Demokrasi menurutnya, telah berakar dalam kultur masyarakat Minahasa jauh sebelum kemerdekaan Indonesia, 17 Agustus 1945. Hal tersebut dapat dilihat dari sistem masyarakat Minahasa tempo dulu yang tidak mengenal sistem kerajaan tetapi lebih mengutamakan musyawarah.
“Masyarakat Minahasa mulai dari ‘awu’ (keluarga), taranak, roong atau wanua hingga pakasaan lebih mengedepankan permusyawaratan dalam hikmat dan kebijaksanaan yang merupakan salah satu inti demokrasi,” ungkapnya.
Lebih lanjut, disebutkan terkait Dewan Wali Pakasaan yang merupakan struktur kultural pengambilan keputusan oleh para perwakilan masyarakat di masing-masing wilayah (pakasaan).
Dari sisi demokrasi elektoral, Tinangon menyebut bauwa sebelum Indonesia merdeka, Minahasa telah mempraktekan pemilu melalui pemilihan ukung (hukum tua/kepala desa).

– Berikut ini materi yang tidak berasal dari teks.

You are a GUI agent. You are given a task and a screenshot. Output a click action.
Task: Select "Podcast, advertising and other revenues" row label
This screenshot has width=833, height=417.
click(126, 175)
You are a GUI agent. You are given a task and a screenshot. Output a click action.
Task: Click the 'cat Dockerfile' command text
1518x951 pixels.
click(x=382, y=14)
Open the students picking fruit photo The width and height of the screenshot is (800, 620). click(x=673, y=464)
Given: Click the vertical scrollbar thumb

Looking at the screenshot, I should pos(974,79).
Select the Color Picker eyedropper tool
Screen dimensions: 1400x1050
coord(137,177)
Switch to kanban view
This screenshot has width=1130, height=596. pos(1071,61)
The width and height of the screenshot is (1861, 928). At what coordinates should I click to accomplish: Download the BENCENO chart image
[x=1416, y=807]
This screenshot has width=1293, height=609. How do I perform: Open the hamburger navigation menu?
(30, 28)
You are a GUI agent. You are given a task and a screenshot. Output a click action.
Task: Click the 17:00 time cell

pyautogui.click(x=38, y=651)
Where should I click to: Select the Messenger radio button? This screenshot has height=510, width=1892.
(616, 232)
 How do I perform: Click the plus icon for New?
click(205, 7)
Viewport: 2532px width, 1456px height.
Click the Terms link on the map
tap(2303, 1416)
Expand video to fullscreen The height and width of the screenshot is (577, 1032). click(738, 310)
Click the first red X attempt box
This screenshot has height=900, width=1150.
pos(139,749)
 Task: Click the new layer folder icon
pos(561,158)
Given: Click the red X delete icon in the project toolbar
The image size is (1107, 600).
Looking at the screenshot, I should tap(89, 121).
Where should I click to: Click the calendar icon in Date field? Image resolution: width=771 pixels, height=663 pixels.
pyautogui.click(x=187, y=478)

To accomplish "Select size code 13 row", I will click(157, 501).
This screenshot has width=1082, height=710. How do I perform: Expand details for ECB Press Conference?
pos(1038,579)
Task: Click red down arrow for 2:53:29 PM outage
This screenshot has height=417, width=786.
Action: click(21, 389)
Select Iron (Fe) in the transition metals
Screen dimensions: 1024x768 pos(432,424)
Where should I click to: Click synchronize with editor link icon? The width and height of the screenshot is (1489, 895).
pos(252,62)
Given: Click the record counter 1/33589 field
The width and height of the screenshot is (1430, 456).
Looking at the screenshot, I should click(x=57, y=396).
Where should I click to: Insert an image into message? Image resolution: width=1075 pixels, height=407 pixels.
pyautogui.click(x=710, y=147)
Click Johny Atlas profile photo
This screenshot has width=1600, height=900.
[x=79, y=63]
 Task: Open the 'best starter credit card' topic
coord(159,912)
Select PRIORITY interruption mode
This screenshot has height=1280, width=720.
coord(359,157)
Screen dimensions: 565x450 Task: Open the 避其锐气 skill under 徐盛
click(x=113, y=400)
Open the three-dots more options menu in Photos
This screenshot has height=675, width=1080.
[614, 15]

Juga ada pemilu lokal sebelum 1945 untuk memilih anggota Minahasa Raad (Dewan Minahasa) yang merupakan lembaga legislatif di tanah adat Minahasa saat itu.
“Karena pengalaman historis kuktural tersebut, maka pasca proklamasi kemerdekaan, pemerintah Indonesia melakukan semacam ‘uji coba’ pemilu di 2 tempat yaitu Yogyakarta dan Minahasa pad atahun1951, sebelum pemilu nasional pertama pada tahun 1955,” ungkap mantan Ketua KPU Minahasa tersebut.
Dengan jejak historis kultural tersebut, maka masyarakat adat ataupun ormas adat di Minahasa, harus mempertahankan predikat sebagai pionir demokrasi Indonesia dengan terus konsisten berpartisipasi mengawal pemilu yang LUBER dan Jurdil. “Masyarakat adat, jangan golput!,” ungkap Tinangon dalam closing statementnya. (AOAT)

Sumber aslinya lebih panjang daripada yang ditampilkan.